EXTRACTED RECORDS: Begin
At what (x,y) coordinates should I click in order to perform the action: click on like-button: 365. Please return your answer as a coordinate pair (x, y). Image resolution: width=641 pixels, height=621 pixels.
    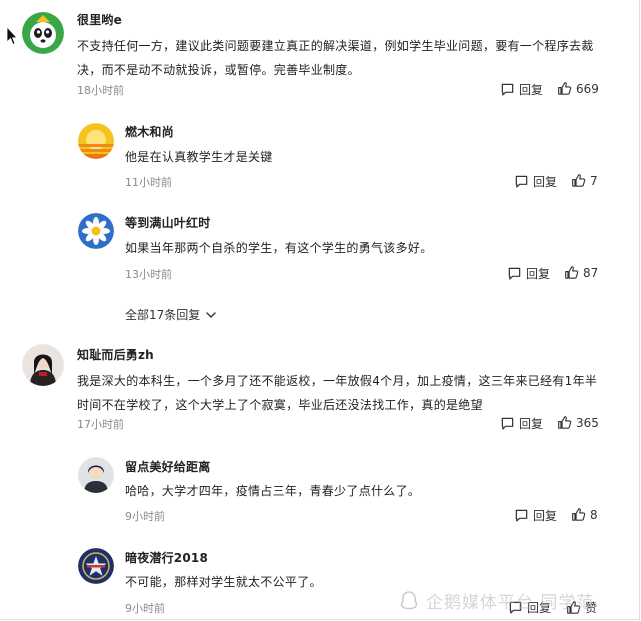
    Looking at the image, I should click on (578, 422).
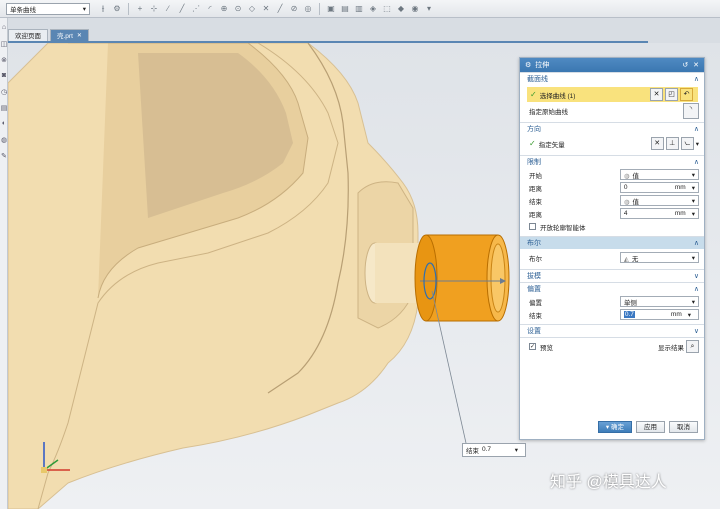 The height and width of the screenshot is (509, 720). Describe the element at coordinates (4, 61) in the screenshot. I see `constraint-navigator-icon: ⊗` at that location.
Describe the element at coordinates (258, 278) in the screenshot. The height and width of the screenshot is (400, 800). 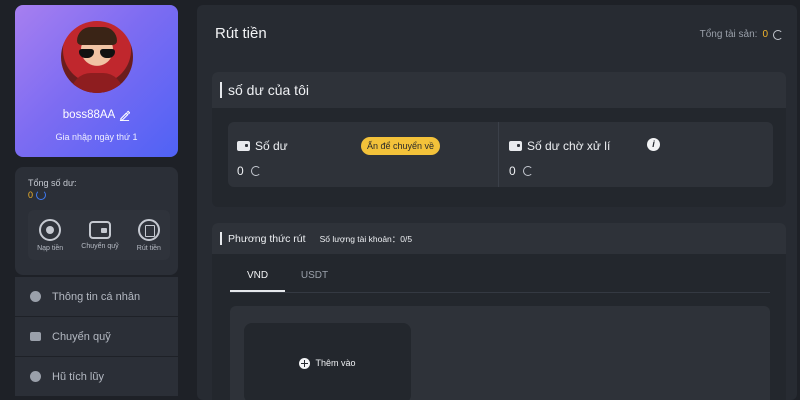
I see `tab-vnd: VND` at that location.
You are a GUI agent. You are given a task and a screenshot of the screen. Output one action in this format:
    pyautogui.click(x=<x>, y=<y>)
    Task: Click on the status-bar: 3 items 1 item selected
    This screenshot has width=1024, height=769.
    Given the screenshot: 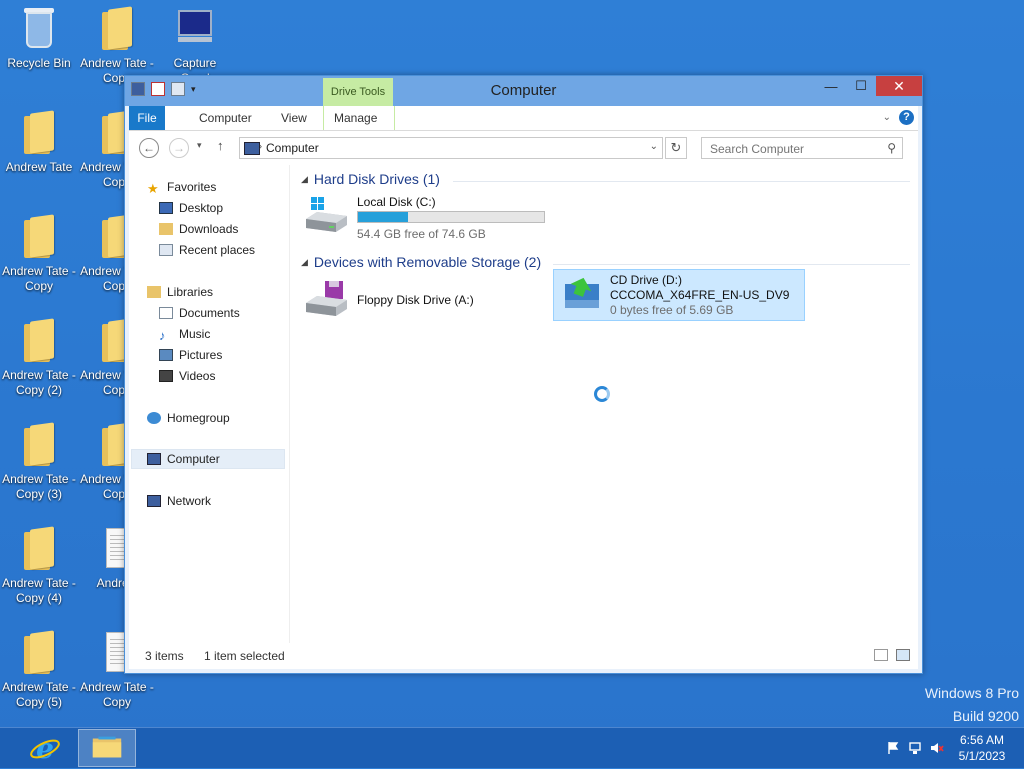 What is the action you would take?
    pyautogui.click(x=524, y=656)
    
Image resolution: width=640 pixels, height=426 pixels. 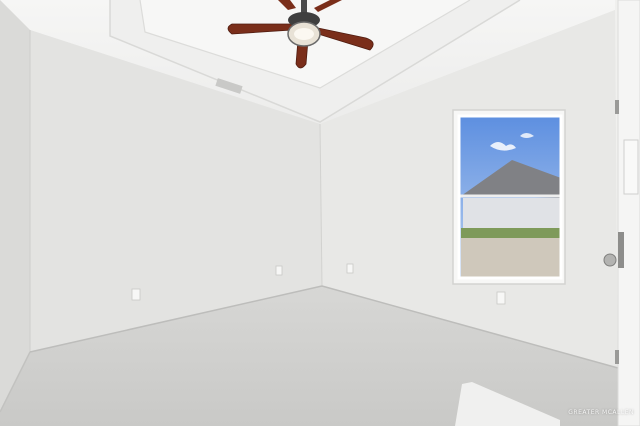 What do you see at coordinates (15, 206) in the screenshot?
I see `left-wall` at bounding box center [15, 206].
EXTRACTED RECORDS: End
EXTRACTED RECORDS: Begin
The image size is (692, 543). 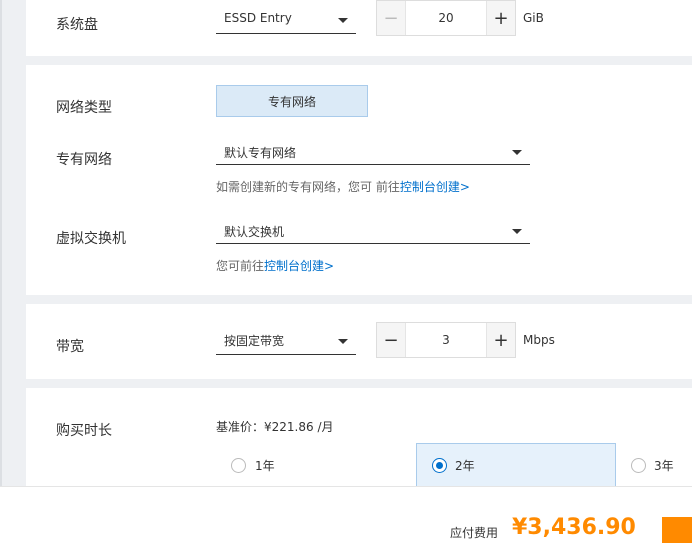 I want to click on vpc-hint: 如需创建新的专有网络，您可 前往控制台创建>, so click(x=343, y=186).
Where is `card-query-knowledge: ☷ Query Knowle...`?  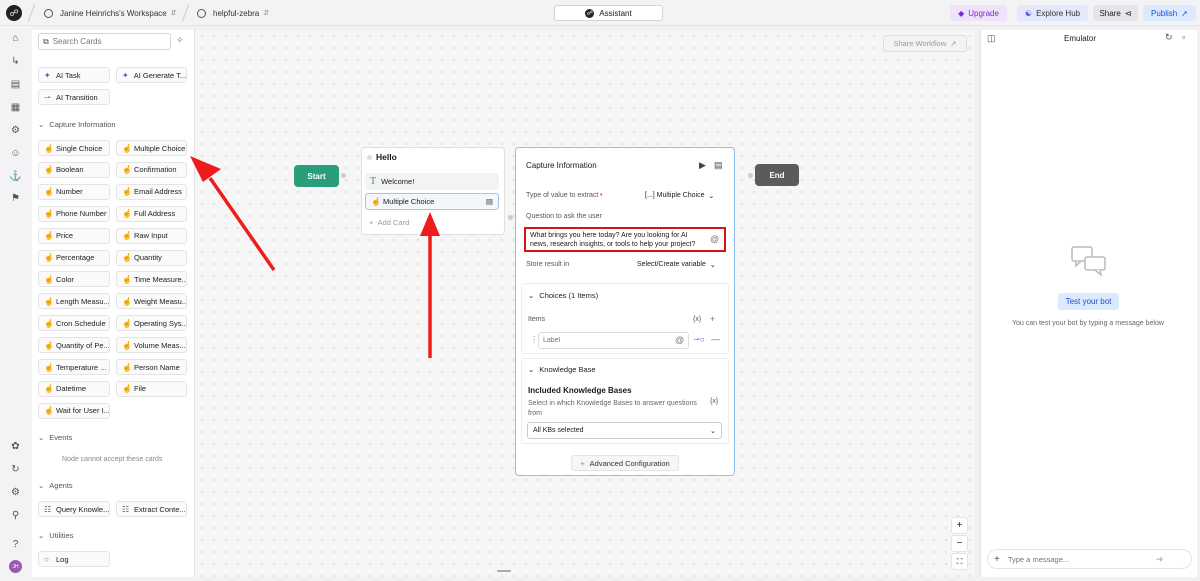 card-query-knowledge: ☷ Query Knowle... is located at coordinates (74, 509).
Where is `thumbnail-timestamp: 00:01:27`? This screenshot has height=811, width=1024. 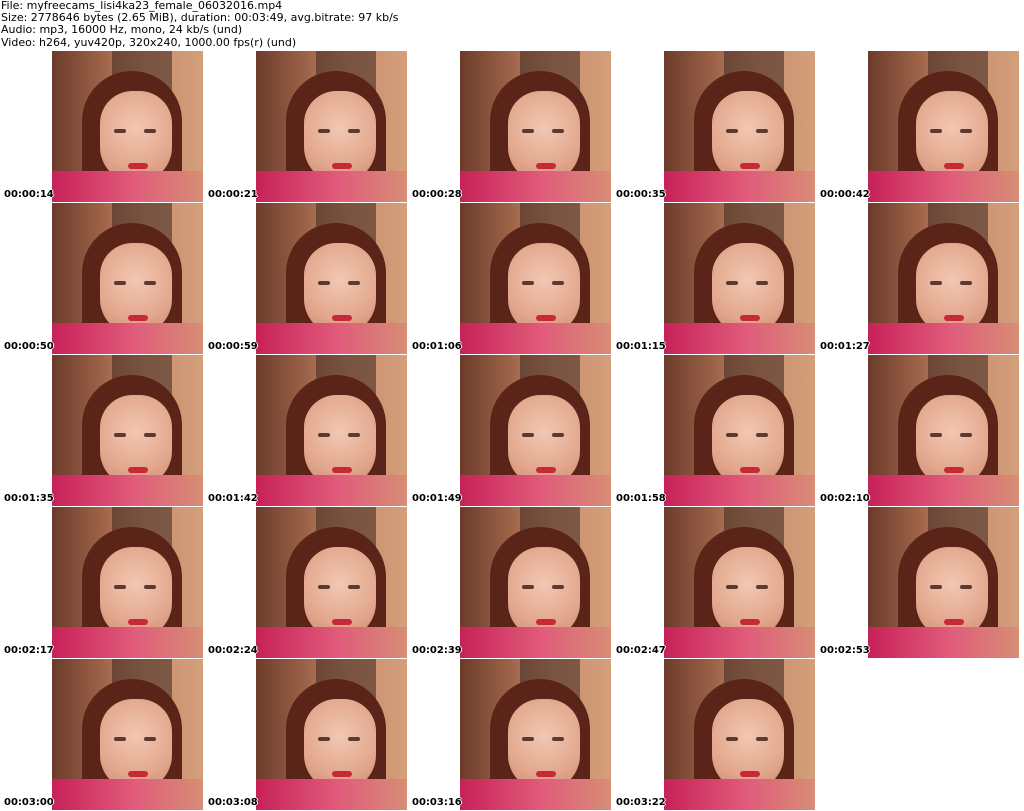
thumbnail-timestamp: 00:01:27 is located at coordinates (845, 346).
EXTRACTED RECORDS: End
== WORK REQUIRED ==
Copy the data out line for line, starting at the line that contains "At what (x,y)" and stopping after the line that contains "Looking at the". Leave out the pictures.

== SOLUTION ==
At what (x,y) coordinates should I click in order to perform the action: click on like-button: 365. Please return your answer as a coordinate pair (x, y). Image resolution: width=641 pixels, height=621 pixels.
    Looking at the image, I should click on (578, 422).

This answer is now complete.